With a new head coach in John Mitchell at the helm, there has been ample time for collective and individual reflection. “We were so ready. We were on it,” insists Aldcroft, the pain still discernible in her voice. “But the hurdles came in that game and we didn’t expect them. Looking back, even now, I still believe we were ready. Even in the final play of the game, when I was watching, I was like, ‘Oh my god, we’ve won, there’s no chance we’re not going to win.’ But there have been some big learnings. Off the field, we were not as connected as we are now. In 2022, we had a strong squad but some things let us down culture-wise. Going into this World Cup, we want to create bonds between one another that are unmatched.”
It is this culture piece that has been prioritised by Mitchell, who was nine years older than Aldcroft is now when he took charge of the All Blacks in 2001, aged 37. He was sacked after the side’s third-place finish at the 2003 World Cup and would later work with Clive Woodward and Eddie Jones in two separate stints with England men. Prior to taking up the Red Roses reins – a decision that stunned many – he was Japan’s defence coach at the 2023 men’s World Cup. His lack of experience in the women’s game raised eyebrows, but Aldcroft speaks of the 60-year-old in glowing terms.
“His main thing is that culture wins,” she says. “To win a World Cup, you need that extra something, that extra inside belief from everyone. He’s brought that in with the new culture. That’s a massive thing he’s driven. He obviously has all of his lived experiences with really good teams but they haven’t [always] had the results they wanted because of some underlying thing.
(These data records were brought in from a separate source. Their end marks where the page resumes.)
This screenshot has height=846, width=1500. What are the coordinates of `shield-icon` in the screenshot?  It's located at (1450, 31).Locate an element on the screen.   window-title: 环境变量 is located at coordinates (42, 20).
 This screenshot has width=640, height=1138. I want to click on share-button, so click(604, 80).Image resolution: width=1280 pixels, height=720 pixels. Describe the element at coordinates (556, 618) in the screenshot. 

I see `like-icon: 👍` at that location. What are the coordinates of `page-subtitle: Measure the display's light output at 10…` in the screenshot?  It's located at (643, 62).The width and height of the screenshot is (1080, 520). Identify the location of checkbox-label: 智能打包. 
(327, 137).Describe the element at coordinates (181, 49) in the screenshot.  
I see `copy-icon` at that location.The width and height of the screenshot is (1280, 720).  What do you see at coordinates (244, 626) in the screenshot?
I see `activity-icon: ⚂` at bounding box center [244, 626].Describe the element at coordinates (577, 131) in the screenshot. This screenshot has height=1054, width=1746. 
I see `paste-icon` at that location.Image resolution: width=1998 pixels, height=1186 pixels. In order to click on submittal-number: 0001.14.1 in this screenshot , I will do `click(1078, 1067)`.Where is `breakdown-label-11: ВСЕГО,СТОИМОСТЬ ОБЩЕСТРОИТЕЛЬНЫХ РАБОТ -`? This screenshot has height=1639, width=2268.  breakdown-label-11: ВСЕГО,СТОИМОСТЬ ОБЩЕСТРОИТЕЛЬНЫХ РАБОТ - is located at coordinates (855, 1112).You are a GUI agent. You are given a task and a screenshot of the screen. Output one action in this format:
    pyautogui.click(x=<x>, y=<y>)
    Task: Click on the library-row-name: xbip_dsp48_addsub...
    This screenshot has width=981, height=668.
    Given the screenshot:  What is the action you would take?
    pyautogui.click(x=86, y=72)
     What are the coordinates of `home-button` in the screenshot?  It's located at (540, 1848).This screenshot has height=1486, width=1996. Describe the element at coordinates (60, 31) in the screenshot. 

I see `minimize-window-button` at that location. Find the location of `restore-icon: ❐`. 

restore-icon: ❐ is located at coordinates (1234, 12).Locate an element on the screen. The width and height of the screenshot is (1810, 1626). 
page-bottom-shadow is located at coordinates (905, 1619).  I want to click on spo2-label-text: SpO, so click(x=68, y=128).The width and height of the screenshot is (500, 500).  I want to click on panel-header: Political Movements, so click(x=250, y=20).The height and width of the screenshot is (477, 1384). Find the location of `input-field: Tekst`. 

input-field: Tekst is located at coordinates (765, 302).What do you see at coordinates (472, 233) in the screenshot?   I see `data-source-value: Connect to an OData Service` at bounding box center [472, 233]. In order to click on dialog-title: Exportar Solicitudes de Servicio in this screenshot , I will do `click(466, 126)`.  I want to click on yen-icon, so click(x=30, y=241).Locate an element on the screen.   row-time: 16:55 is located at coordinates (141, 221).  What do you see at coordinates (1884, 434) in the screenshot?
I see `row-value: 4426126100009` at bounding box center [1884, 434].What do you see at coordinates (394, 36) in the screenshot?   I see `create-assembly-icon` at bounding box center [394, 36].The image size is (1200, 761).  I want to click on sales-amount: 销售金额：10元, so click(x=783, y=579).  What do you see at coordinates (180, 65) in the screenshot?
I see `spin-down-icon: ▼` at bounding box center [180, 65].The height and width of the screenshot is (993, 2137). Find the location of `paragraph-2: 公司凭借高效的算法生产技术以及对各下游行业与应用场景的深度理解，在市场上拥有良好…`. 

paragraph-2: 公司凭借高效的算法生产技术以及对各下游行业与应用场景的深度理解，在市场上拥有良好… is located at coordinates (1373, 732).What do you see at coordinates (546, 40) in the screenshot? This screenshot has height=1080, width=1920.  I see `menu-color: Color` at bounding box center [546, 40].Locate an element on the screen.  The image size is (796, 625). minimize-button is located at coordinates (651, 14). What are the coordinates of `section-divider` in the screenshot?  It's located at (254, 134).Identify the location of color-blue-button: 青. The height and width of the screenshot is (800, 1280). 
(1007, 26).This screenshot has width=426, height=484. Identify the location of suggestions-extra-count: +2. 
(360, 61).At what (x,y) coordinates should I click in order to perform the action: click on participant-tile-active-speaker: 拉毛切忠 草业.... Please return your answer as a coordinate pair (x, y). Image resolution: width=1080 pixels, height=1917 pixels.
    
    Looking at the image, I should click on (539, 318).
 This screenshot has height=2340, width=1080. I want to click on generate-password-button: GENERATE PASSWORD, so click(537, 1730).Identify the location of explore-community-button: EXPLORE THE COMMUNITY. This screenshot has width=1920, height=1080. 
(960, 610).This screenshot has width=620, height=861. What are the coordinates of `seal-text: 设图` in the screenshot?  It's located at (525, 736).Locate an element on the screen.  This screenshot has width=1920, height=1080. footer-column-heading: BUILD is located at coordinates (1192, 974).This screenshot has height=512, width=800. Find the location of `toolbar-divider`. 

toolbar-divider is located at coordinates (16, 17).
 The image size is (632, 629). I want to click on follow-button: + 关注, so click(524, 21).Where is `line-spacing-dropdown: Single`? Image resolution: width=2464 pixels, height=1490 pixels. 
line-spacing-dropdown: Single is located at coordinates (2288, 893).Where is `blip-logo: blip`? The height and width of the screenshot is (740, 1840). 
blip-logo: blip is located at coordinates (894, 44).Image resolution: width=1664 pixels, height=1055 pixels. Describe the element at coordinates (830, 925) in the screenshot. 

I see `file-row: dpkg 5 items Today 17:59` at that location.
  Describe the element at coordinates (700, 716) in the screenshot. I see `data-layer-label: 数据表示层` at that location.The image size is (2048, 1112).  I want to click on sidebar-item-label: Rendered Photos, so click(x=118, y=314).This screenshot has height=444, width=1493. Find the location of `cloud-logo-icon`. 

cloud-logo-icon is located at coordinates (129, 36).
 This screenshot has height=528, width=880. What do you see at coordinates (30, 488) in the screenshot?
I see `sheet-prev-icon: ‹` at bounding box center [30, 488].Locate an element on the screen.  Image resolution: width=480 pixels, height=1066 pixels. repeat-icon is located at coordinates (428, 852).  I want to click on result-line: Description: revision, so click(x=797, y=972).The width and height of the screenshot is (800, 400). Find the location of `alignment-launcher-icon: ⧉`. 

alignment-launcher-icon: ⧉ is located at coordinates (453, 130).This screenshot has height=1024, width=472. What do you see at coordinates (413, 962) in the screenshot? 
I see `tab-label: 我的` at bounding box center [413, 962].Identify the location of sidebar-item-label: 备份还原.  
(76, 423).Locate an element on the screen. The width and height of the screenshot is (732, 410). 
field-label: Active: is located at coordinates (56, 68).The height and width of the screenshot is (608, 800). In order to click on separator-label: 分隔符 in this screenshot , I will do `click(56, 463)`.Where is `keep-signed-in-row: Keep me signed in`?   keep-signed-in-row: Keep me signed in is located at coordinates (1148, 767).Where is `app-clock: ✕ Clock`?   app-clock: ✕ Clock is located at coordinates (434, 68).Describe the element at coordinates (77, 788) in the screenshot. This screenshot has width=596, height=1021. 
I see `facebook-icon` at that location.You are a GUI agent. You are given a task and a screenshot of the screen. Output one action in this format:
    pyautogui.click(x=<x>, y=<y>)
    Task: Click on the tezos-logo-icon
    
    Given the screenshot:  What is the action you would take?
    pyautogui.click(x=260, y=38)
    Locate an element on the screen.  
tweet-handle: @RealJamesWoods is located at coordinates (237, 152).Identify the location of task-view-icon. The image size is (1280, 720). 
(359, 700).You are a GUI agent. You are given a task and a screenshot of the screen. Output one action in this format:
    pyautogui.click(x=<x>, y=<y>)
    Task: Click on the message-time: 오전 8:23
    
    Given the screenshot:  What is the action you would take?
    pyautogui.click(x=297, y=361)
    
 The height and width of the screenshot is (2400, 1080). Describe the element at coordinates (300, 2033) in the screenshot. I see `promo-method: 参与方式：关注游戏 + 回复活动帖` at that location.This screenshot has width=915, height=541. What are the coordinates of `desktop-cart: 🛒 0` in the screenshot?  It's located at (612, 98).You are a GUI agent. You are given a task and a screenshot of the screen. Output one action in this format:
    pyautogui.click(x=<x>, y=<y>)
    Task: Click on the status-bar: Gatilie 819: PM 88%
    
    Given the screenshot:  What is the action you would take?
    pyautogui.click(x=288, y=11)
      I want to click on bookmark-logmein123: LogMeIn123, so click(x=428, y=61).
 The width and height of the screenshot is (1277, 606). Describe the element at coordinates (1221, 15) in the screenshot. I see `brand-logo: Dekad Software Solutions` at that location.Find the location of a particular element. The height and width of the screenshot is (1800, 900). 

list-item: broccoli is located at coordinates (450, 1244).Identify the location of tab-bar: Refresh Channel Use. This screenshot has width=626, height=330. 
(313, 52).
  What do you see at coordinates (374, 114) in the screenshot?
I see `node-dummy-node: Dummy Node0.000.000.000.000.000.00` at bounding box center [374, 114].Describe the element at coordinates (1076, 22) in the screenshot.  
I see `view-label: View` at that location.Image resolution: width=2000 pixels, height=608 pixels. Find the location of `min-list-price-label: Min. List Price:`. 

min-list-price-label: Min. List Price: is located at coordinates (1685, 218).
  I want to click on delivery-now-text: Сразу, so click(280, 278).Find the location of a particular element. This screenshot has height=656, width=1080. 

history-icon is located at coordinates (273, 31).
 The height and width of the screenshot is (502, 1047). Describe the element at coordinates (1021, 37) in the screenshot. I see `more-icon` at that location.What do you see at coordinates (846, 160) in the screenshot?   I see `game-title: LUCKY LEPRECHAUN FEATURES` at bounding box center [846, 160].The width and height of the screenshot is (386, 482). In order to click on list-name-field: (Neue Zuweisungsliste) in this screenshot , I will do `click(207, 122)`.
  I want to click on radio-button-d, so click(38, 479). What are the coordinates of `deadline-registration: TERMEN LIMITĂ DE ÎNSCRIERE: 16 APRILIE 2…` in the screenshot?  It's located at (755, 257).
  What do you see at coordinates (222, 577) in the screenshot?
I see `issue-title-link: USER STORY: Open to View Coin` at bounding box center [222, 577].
When culture is super strong, a team can be unstoppable.”
Aldcroft and the rest of England’s six-strong leadership team have already been thrown a curveball this year. In January Mitchell sent the group, which comprises former skipper Marlie Packer and her co-vice captain Meg Jones, flanker Sadia Kabeya and 2014 World Cup winners Alex Matthews and Natasha Hunt, on an impromptu team-building session at the headquarters of an industry-leading manufacturer of domestic appliances.
The group had 15 minutes to present to more than 200 employees at the company about their values as a leadership group. “It felt like we were in an episode of The Apprentice,” laughs Aldcroft. “Most of our girls fear public speaking. We had Mo and Meg, who were super confident in that area, but it was me, Alex and Sadia who were a bit like, ‘Oh my goodness.’ It was a great challenge. We all had to speak for about five minutes each, so for half an hour in total. It was a really beneficial day, even if it was a bit mortifying. We were exhausted by the end.”
Stamina will be key given the long year that lies ahead but Aldcroft, like her first rugby idol, will be ready to guide England to greatness.